___ MATERIAL SHOWN ___

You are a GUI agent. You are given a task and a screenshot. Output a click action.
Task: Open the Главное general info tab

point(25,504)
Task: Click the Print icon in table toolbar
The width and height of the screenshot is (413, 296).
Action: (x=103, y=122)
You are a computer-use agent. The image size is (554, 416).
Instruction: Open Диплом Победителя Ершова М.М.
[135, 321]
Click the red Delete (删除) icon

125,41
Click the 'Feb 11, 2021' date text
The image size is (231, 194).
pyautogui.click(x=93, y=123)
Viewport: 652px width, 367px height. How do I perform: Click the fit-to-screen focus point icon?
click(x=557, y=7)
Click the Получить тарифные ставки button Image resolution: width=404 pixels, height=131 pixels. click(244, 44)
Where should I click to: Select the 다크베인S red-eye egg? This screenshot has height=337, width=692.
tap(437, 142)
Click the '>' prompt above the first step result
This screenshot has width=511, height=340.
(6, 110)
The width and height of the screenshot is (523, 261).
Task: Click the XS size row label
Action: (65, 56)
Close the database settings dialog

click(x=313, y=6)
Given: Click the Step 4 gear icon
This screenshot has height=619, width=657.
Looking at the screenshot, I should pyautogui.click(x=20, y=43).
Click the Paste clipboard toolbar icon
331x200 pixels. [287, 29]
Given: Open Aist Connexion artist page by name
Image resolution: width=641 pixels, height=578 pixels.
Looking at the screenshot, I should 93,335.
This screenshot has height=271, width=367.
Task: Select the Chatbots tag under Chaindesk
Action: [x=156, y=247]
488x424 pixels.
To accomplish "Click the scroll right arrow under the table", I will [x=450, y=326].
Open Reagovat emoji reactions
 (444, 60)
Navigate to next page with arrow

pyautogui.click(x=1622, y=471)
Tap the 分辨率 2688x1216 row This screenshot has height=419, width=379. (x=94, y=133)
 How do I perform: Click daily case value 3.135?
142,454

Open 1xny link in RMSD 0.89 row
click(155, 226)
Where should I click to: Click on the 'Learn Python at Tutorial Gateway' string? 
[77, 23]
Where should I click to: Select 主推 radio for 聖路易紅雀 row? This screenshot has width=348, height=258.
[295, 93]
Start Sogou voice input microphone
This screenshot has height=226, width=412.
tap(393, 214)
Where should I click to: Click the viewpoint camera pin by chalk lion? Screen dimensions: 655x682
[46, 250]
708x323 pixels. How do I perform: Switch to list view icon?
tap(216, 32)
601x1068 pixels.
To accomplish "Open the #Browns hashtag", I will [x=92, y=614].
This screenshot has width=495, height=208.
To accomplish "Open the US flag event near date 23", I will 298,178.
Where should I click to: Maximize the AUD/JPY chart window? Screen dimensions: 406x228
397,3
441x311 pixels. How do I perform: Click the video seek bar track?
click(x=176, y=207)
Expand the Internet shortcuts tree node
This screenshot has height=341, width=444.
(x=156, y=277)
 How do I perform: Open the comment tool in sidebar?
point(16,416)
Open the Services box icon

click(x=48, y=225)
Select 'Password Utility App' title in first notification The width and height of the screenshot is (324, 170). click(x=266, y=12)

___

Pull every line containing the word "table" out of the material and copy it.

Task: Click the Print icon in table toolbar
To accomplish "Click the scroll right arrow under the table", I will [x=450, y=326].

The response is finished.